* **ASSIGNMENT**:
Search each line of the data for the word "Almost"; copy every line where it is found.

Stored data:
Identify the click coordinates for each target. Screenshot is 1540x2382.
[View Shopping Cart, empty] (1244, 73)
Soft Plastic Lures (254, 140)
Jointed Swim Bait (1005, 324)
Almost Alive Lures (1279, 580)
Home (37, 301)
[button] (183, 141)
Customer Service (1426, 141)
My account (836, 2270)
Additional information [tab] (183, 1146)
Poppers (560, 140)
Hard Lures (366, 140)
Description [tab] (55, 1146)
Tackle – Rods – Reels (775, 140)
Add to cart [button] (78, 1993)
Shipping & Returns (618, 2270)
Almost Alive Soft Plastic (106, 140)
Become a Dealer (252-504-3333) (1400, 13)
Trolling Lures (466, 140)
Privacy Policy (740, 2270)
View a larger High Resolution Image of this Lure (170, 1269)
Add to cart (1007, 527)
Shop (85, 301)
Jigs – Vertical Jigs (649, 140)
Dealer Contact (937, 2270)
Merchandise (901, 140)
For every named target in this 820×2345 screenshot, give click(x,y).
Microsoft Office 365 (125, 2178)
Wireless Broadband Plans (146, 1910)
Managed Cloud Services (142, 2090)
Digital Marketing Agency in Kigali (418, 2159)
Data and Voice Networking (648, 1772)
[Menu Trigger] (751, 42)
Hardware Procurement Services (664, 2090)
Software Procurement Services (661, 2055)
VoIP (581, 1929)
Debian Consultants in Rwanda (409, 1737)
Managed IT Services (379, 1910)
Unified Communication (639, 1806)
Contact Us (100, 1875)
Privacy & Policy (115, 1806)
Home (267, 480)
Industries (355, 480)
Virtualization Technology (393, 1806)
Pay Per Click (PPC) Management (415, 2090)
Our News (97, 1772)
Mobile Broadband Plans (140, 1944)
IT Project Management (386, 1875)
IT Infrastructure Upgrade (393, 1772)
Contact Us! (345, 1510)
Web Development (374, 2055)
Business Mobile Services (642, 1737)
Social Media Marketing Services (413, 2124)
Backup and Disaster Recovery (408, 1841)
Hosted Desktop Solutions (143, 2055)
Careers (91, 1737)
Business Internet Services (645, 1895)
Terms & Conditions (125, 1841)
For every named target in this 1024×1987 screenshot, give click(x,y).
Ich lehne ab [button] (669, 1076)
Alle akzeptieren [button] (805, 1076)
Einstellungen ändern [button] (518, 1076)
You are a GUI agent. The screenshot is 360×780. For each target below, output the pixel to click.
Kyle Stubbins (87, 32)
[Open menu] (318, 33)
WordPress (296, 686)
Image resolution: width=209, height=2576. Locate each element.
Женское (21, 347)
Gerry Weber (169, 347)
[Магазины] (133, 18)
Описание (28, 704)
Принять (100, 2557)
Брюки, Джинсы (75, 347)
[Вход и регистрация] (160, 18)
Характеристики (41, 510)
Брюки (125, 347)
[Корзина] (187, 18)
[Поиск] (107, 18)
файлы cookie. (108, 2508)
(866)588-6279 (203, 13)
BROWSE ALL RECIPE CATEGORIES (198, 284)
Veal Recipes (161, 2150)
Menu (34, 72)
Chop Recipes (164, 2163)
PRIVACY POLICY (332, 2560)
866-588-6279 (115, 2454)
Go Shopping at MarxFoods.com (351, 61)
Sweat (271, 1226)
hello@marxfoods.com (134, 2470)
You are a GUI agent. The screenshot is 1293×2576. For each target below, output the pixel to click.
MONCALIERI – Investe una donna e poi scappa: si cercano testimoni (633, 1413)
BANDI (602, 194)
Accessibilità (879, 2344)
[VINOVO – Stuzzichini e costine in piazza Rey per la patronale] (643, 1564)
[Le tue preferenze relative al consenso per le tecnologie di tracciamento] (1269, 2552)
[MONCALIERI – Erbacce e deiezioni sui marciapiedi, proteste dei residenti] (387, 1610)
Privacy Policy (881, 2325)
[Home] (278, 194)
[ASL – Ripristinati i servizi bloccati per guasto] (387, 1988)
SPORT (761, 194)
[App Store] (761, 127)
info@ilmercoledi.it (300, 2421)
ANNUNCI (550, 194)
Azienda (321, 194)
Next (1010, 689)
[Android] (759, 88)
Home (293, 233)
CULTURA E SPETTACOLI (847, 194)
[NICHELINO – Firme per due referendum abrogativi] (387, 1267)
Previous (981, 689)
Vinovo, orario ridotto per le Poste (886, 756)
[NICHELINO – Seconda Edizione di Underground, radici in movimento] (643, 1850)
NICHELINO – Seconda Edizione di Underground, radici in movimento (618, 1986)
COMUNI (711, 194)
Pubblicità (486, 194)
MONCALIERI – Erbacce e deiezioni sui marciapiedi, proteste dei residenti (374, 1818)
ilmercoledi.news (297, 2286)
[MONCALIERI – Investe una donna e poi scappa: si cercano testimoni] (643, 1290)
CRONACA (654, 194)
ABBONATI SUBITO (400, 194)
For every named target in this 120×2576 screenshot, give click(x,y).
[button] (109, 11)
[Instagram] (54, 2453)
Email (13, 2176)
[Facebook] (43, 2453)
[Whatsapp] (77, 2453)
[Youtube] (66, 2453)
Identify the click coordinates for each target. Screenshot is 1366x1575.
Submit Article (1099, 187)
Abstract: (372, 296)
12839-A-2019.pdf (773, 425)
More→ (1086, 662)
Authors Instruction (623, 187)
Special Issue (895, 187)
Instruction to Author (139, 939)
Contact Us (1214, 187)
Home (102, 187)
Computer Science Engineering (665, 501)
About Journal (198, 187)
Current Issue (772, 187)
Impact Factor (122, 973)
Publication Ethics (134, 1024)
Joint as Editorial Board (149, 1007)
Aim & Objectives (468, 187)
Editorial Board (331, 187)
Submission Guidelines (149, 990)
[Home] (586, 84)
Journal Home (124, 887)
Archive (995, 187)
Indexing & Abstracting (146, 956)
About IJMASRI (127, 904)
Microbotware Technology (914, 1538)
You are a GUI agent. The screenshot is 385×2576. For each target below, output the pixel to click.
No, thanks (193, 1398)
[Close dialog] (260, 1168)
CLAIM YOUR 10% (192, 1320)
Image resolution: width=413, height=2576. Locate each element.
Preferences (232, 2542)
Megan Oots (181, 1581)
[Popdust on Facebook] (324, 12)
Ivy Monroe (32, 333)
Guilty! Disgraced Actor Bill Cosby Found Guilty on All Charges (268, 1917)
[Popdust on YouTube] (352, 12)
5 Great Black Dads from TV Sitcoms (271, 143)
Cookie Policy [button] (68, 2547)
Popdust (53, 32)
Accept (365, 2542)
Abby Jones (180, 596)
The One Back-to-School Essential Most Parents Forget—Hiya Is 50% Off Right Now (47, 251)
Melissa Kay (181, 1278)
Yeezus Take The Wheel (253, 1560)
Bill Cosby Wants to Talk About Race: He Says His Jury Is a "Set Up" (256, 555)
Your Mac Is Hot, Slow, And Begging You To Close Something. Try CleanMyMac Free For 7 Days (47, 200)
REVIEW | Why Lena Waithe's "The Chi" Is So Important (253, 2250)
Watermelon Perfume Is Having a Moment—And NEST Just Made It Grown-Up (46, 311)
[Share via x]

* **OUTPUT FOR THIS EXERCISE**:
Almost Alive Lures (1279, 580)
Almost Alive Soft Plastic (106, 140)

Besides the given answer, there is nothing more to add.